# Teen Charged With Stealing Card Numbers



## kwflatbed (Dec 29, 2004)

_Police Say Teen Used Credit Cards To Buy Items Online_

*Video: *Police Say Numbers Stolen From Four Customers

*LACONIA, N.H. -- *A teenager working in a Laconia McDonald's was charged with stealing customers' credit card numbers and using them to buy items online.

Christopher Hicks, 17, was charged with fraudulent use of a credit card. Police said that Hicks was working in the McDonald's drive-through when he stole card numbers and used them to buy an X-Box game system, games and other items.

"While he had the cards in hand, he memorized some of the numbers, then wrote down the rest of the digits and then fraudulently used those over the Internet to make purchases," Lt. Bill Clary said.

Police said a customer noticed unauthorized charges on her bank statement and reported it. Investigators said four customers' card numbers were compromised, and Hicks was accused of buying more than $2,000 worth of electronics.

Police said the merchandise was shipped to his aunt, Tina Solovicos, who was charged with receiving stolen property.

"We don't believe she had any knowledge of the theft of card numbers," Clary said. "However, she was aware the goods were stolen."

Investigators said it was easy for Hicks to use the numbers because online purchases don't require signatures. They said several of his attempts to buy items were refused because the online company required a billing address.

In a written statement, McDonald's said the security of its customers is very important.

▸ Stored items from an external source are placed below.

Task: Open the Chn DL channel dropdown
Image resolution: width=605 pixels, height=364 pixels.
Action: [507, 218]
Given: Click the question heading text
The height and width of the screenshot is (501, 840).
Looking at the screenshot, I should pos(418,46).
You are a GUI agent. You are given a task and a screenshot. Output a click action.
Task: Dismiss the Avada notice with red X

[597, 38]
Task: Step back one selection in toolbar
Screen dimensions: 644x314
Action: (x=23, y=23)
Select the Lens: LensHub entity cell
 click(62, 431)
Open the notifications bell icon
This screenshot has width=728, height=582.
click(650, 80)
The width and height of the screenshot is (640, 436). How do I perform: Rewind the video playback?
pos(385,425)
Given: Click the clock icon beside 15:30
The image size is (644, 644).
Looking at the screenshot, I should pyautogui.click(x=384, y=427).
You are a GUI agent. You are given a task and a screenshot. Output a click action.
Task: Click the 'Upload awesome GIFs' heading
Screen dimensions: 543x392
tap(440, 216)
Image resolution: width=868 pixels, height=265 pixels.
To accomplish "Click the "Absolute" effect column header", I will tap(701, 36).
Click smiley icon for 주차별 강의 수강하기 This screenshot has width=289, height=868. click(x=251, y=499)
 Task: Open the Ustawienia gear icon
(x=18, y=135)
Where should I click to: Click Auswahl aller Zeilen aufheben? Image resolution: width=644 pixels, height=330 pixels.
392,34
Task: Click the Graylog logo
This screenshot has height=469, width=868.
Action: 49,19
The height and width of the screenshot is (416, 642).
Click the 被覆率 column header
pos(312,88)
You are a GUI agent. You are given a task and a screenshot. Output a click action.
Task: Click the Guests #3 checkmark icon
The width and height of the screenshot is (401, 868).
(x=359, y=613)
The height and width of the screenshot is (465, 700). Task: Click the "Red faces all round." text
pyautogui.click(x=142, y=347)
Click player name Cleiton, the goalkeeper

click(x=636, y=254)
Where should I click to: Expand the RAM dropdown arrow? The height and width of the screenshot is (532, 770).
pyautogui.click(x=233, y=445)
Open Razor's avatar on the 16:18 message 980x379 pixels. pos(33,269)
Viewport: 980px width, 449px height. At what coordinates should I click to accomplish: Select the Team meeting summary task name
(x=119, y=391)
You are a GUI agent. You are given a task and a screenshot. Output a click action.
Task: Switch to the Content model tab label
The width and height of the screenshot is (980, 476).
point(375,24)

"We take these matters very seriously. ... We apologize to any of our valued customers who were affected by this isolated incident," the statement read.

Police said consumers should use caution when using a credit or debit card.

"Whenever you let your credit card out of your hands, make sure you can visibly see the card as it's being run and get it back as soon as you can," Clary said.

Hicks is no longer a McDonald's employee, and police said McDonald's has fully cooperated with the investigation.

Hicks and his aunt are due in court to face charges next month.

_Copyright 2006 by WMUR. All rights reserved. This material may not be published, broadcast, rewritten or redistributed._​


----------



## 94c (Oct 21, 2005)

if you can't make it at McDonald's there's only one other option.

a life in politics.


----------